I turned seventy in April, so it made sense to pay attention to her. I'm already active and doing some "resistance training" as was recommended later in the article. I saw also quotes from Ben Hurley, a professor of kinesiology at the University of Maryland (and husband to Jane Hurley, an RD on the NAHL staff).

Hurley has been a longtime student of strength training AKA resitance or weight training and feels it is the mode of choice for preventing muscle loss.

Notice I said preventing loss of muscles, not muscle building. I see men in our gym who are only a few years younger than me and are still bulking up deliberately. The sixteen to twenty-year-old youngsters are presumably doing so to impress the young women or because their friends do so, but why do that at age sixty plus?

I actually bought Stonyfield Organic Oikos yogurt

But back to protein intake; experts like the woman who holds the Distinguished Chair in Geriatric Medicine at the University of Texas Medical Branch, Galveston, say we should consume 30 grams of protein soon after exercising and that smaller amounts won't work in older adults.

So that's four ounces of skinned chicken breast (170 calories) or my egg white plus some Greek yogurt (with twice the protein of regular yogurt). I'll try that a while and then comment on the idea.

E. coli here as well as there

Friday, June 10th, 2011

You may not need to be quite this careful

On June 7th CDC officials were quoted as saying an unusual strain of E. coli, similar to that that has caused the on-going epidemic in Germany, had also, in the US in 2010, caused even more illness than the more common form of the bacteria. In this country, however, the national tracking and monitoring system for food-bourne diseases, revealed considerably less serious problems, with fewer of those affected requiring hospitalization.

So what actually happened here vs. in Europe? Let's start with what E. coli is and how we determine its variants (or strains as they are usually termed). In 1885 a German physician/bacteriologist discovered the most common bowel bacterium. His name was Theodor Escherich and the organism was found in the colon, so its name became Escherichia coli, E. coli for short. Several types of E. coli are part of the normal flora of the human gut, are not a threat to our health, help keep more dangerous bacteria from colonizing the bowel and can actually produce, in some instances, forms of vitamin K.

Laboratories test for E. coli strains by determining which form of the bacterium's antigens are found in its various structural components layer. The ones that form the major surface antigens are the O antigens, and the H and K antigens. The O157:H7 variety is more virulent than most others and causes diarrheal disease by producing a toxin harmful to the lining of the intestine.

Even that nasty "bug," which can be found in undercooked beef, but also other foods, is not lethal to most affected by it. Most healthy adults recover from a O157:H7 infection  in 5 to 7 days. Roughly 6% of those affected, usually young children, elderly adults and people of all ages with weakened immune systems, can develop much more serious complications such as hemolytic uremic syndrome  (HUS) in which red blood cells break down (hemolysis), blood platelets (responsible for clotting) clump up in small blood vessels in the kidneys and acute kidney failure occurs.

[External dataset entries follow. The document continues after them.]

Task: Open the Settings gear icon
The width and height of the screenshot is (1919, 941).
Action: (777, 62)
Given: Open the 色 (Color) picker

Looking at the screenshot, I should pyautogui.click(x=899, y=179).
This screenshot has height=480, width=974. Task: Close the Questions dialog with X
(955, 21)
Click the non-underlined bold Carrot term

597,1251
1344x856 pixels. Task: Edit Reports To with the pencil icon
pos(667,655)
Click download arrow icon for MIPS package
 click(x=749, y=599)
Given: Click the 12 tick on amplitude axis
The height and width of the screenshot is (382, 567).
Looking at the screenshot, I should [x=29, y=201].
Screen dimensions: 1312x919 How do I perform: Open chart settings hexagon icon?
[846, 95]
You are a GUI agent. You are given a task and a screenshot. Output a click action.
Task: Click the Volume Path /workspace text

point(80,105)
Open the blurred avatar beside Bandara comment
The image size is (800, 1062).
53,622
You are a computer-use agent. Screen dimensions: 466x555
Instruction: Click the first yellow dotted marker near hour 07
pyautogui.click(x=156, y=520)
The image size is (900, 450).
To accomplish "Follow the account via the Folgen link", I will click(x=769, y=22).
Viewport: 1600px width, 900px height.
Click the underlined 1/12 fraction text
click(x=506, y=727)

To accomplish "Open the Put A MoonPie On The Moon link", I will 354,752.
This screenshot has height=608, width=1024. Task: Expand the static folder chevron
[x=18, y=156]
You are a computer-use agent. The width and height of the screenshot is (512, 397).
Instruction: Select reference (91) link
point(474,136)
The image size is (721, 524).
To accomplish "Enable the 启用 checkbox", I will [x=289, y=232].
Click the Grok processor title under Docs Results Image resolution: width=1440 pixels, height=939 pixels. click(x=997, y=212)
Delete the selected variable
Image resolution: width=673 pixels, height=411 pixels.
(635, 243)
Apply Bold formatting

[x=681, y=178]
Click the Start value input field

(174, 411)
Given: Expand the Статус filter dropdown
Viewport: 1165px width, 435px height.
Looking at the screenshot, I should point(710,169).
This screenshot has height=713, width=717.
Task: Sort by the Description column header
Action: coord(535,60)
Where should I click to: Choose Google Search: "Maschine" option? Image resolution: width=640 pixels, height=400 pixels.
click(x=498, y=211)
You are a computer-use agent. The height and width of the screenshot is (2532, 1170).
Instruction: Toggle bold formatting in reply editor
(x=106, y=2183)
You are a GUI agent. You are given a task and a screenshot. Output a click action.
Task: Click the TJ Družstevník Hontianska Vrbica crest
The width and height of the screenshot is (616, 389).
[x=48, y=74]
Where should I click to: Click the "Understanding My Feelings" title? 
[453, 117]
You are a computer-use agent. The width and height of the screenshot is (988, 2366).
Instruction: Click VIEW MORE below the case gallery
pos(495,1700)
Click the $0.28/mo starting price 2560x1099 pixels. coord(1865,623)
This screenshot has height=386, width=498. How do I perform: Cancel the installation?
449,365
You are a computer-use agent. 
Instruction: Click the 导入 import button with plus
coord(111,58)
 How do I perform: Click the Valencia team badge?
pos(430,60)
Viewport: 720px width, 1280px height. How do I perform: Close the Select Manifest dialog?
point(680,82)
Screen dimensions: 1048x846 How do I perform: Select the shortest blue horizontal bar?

The most common problem bacterium, E. coli O157:H7, has for some time been a focal point for eradication from food products. The others, commonly called the "non-O157s" haven't routinely been tested for. Now the debate is whether US meat packers will be forced to check for rarer forms of E. coli making the selling of ground beef that contains it illegal.

Why is ground beef the focus?

It often contains meat from a number of cows (sometimes a large number) and has to be thoroughly cooked to break down the toxin. The day of the safe rare hamburger (I used to love them) may well be over. Other cuts of beef would come from just one animal and cooking the surface is usually felt to be relatively safe.

Meanwhile in Europe the number affected by the epidemic is up to almost 3,000 in 12 countries with over 700 developing HUS and 30 deaths. The lab tests on sprout samples were negative, but people who ate bean sprouts were nine times more likely to become infected than those who hadn't.